Le montant des billets non utilisés est évalué à ce jour à plus de 3 milliards de francs.

Pas de retour à la normale avant 2024

Selon Aircalin, le ciel semblait pourtant se dégager avant la crise. « Alors que la compagnie a toujours été déficitaire depuis sa création, Aircalin a atteint l’équilibre en 2014 et a renoué avec les bénéfices depuis 2015, ce qui lui a permis d’amortir dans un premier temps le choc du Covid-19 », affirme la compagnie internationale. Les hypothèses de reprise de l’activité envisagées par Aircalin rejoignent celles des experts internationaux, avec un retour au trafic passagers de 2019 envisagé en 2024 seulement.  

Aircal en grandes difficultés 

Du côté d’Aircal, la situation est également critique, même si l'atterrissage est moins problématique. Entre l'absence de touristes internationaux, qui représente près d'un quart des usagers, et l'annulation de mariages et de certains événements coutumiers ou cuturels, la compagnie domestique a vu son trafic de passagers baisser de 40 %. Elle prévoit un déficit de plus d’1,2 milliard de francs d’ici à la fin de l’année.
La reprise des vols est effective depuis le 4 mai, mais le programme régulier des vols a été nettement allégé, avec 69 rotations hebdomadaires contre 93 précédemment. Actuellement, aucune rotation n’est assurée le samedi après-midi et le dimanche matin. Seuls des créneaux supplémentaires peuvent être ajoutés pendant les vacances. 
L'aérodrome de Magenta vu de la piste.

Hausse du prix du billet

Outre le soutien des collectivités pour soulager sa trésorerie, la compagnie compte activer plusieurs leviers pour sortir de la crise. Les usagers seront ainsi mis à contribution, avec un surplus « de l’ordre de 500 F par tronçon, ce qui veut dire 1 000 F sur un aller retour », précise Samuel Hnepeune, le PDG d’Aircal. 
Un plan de départs volontaires est également en cours, afin de réduire de 20 % la masse salariale. La compagnie devrait également avoir recours au prêt garanti par l’état, à hauteur de 500 millions de francs. 
Quant aux perspectives de retour à la normale, elles ne sont pas prévues avant quatre ou cinq ans, à l'image d'Aircalin. 
Comme pour la compagnie internationale, une réduction de 20% de la masse salariale d'Aircal est prévue.

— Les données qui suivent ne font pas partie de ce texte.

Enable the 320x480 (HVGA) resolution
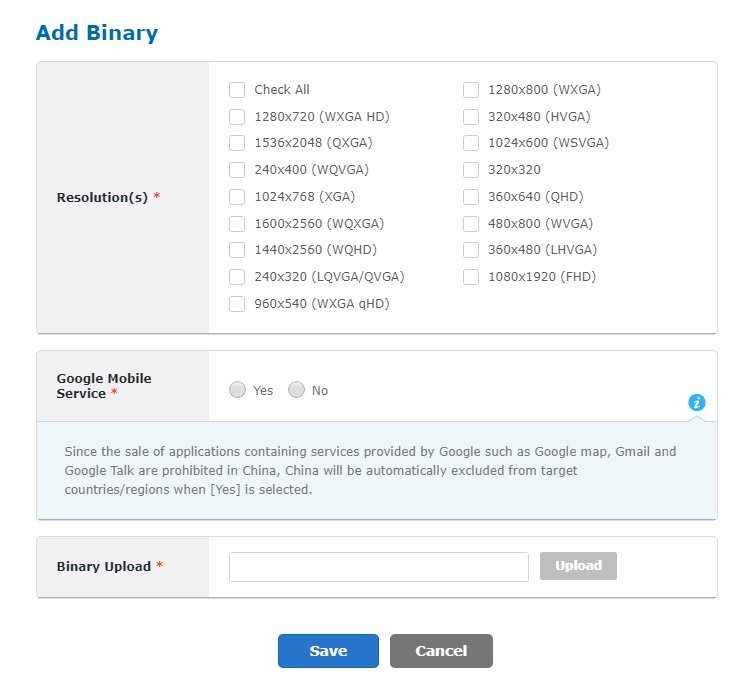 pos(471,117)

Les licences des pilotes bientôt expirées 

Autre effet collatéral de la fermeture des frontières calédoniennes et des autres pays de la zone : la difficulté, pour les pilotes, d’être réévalués et pour les appareils de bénéficier d’une maintenance au long court. 

Les licences des pilotes vont tomber fin novembre. Si on n’a pas une décision d’ici là, ça veut dire que fin novembre, on n’aura plus de pilote pour piloter les avions.

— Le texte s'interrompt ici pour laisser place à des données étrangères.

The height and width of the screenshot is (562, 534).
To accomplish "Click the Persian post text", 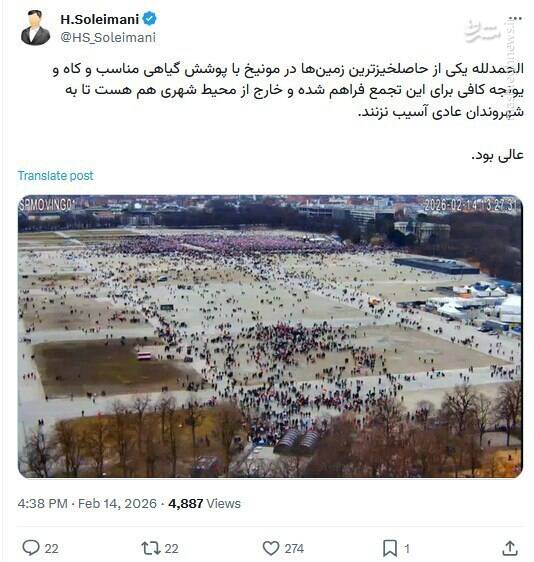I will 289,111.
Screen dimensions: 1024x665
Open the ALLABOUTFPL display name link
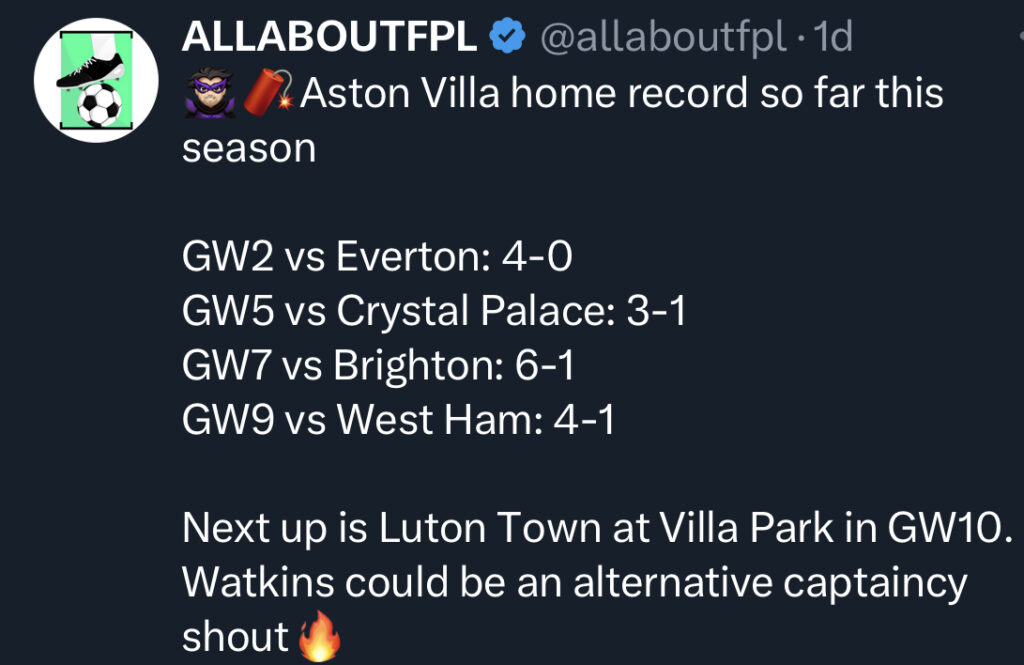point(330,38)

Samuel Hnepeune, PDG d'Aircal

Actuellement, des discussions sont en cours avec la Nouvelle-Calédonie, l’Aviation civile, la Dass, « pour imaginer des protocoles qui permettent d’envoyer les pilotes soit en Australie, soit en Métropole, et trouver une solution, notamment dans la prorogation des licences de pilotes. » Auckland était jusque-là une destination phare pour effectuer ces démarches, mais cette option semble aujourd’hui compromise, en raison des mesures prises par le gouvernement kiwi pour endiguer le virus.